Russian-Israeli model denies hoax in English spy poisoning saga

Anna Shapiro prompted security alert when she claimed she and husband targeted by Moscow in same city where Russia allegedly used nerve agent Novichok

Anna Shapiro and Alex King, in a photo posted on Instagram in 2015 (Anna Shapiro / Instagram)
Anna Shapiro and Alex King, in a photo posted on Instagram in 2015 (Anna Shapiro / Instagram)

A Russian model with Israeli citizenship who claimed she and her husband were poisoned by Russia in an English restaurant has denied that the claim was a hoax.

Anna Shapiro and her husband Alex King prompted a major British security alert Sunday when they claimed they had fallen ill at a Prezzo restaurant in the city of Salisbury, where Russian ex-spy Sergei Skripal and his daughter Yulia were taken ill in March after being exposed to the Novichok nerve agent. The Skripals collapsed as Zizzi’s, another Italian restaurant nearby.

But Shapiro and King were later discharged from the local hospital and the Wiltshire Police force said they “were not exposed to any kind of nerve agent.”

“Alex is in a bad way. He has headaches and a slipped disc,” Shapiro insisted to The Sun on Saturday. “We are at his doctor now speaking about it.”

The incident set nerves on edge in the English city. Roads around the Prezzo restaurant were cordoned off as medics in protective suits investigated.

British officials blame the Russian government for the March attack on Sergei Skripal and his daughter Yulia. Moscow denies it. Two local people later came into contact with the nerve agent, one of whom, Dawn Sturgess, died.

Shapiro’s lawyers dismissed media reports that her story was a hoax.

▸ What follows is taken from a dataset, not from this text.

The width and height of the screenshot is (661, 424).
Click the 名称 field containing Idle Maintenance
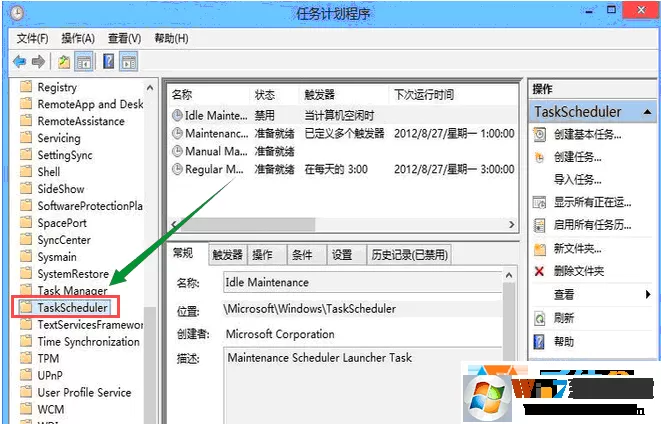point(363,282)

She had insisted to The Sun on Tuesday that Moscow poisoned her and her husband in the restaurant.

Shapiro claimed she is the daughter of a Russian general, and said she believed she had been targeted because she had left Russia and was believed by the Russian authorities to be a spy. She said she had previously received death threats.

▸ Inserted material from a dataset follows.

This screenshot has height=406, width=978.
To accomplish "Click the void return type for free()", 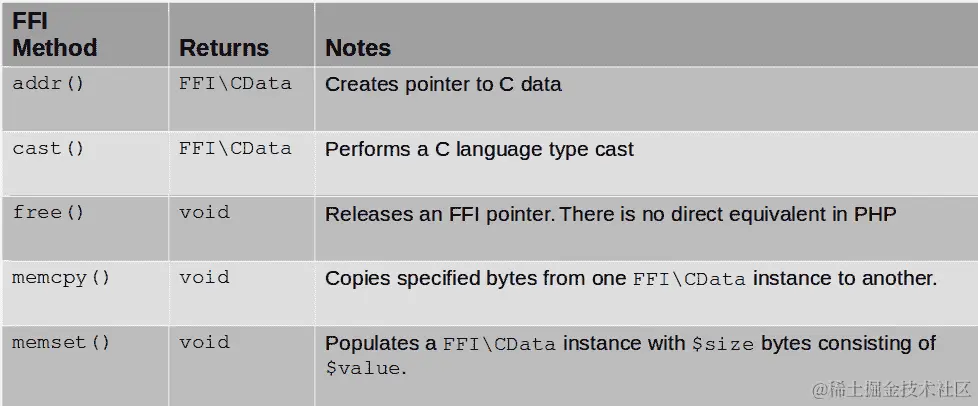I will [204, 213].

The paper claimed that “security sources” suspected the couple were the victims of a “rat poison attack.”

But on Friday, the BBC reported that a police source had said the possibility of a hoax was being investigated and that the two had been interviewed by Wiltshire Police.

Emergency services personnel stand near the Prezzo restaurant in Salisbury, England, where police closed roads as a “precautionary measure” after two people were said to be taken ill, Sunday Sept. 16, 2018. Police closed roads and called a hazardous response team in the English city where a Russian ex-spy and his daughter were poisoned with a chemical nerve agent in March. (Jonathan Brady/PA via AP)

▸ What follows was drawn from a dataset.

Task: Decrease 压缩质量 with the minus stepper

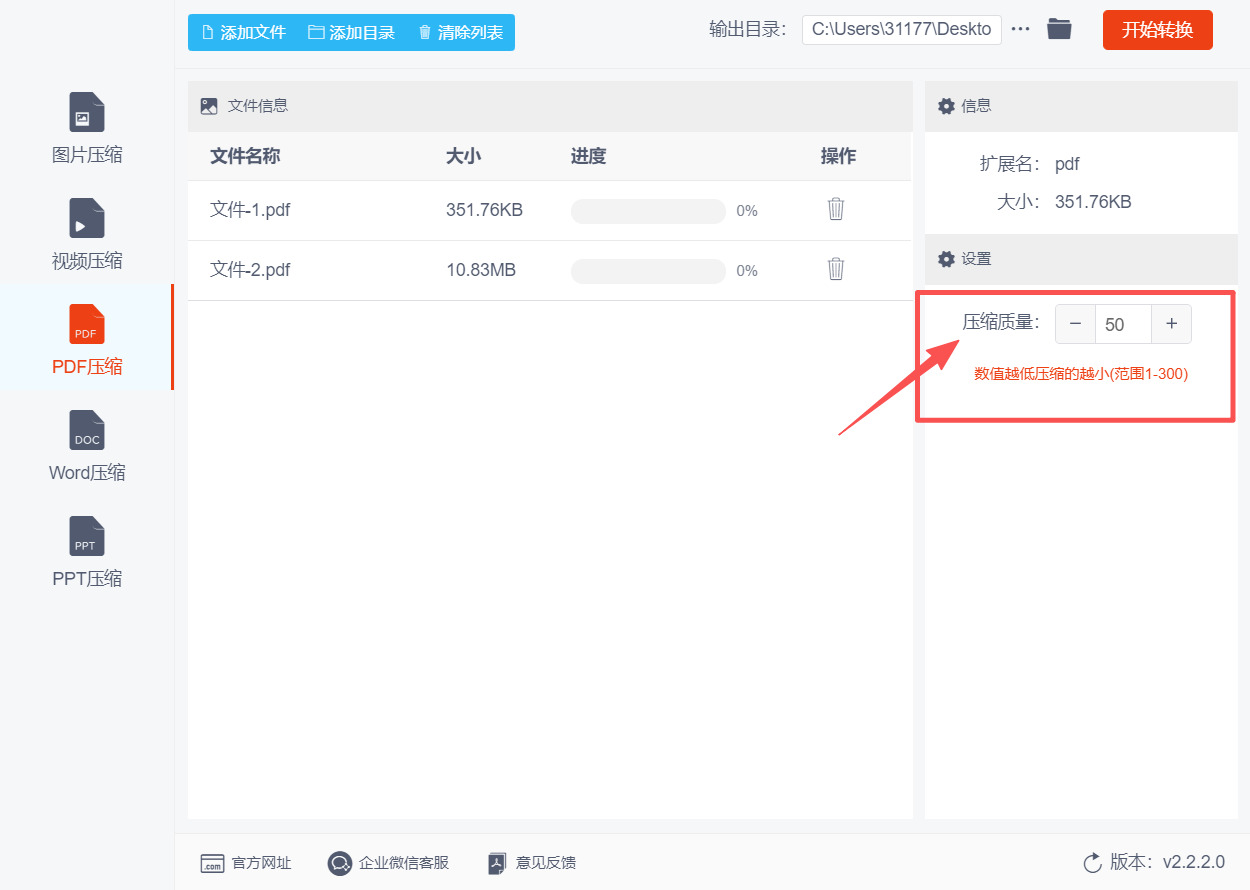Action: [x=1075, y=323]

“There has been some media speculation that our client may have participated in an elaborate hoax as regards her fear of her husband’s poisoning,” her lawyers said. “She was not involved in any hoax and… her fears were genuine, both as to the poisoning and her suspicion of foul play.”

British media has reported that Alex King carried out a “prank” on Charles, the Prince of Wales at a film premiere in 2006, when he slipped into an official line-up of stars being greeted by the prince. Interviewed by the media about it, he claimed the prank was part of a £100,000 bet.

The Daily Mail reported Friday that Shapiro “became an Israeli citizen against her father’s wishes in 2006.”

The Daily Mirror said she had “told friends recently that she was a ‘honeytrap spy’ tasked with seducing men for Israeli spy agency Mossad.”

The Prezzo restaurant in Salisbury has since reopened. Its owners have threatened legal action against Shapiro and King.

Britain has alleged that two Russian men, Alexander Petrov and Ruslan Boshirov, attempted to kill the Skripals. The two acknowledged being in Salisbury, but said they were merely visiting as tourists — an assertion derided by the British government.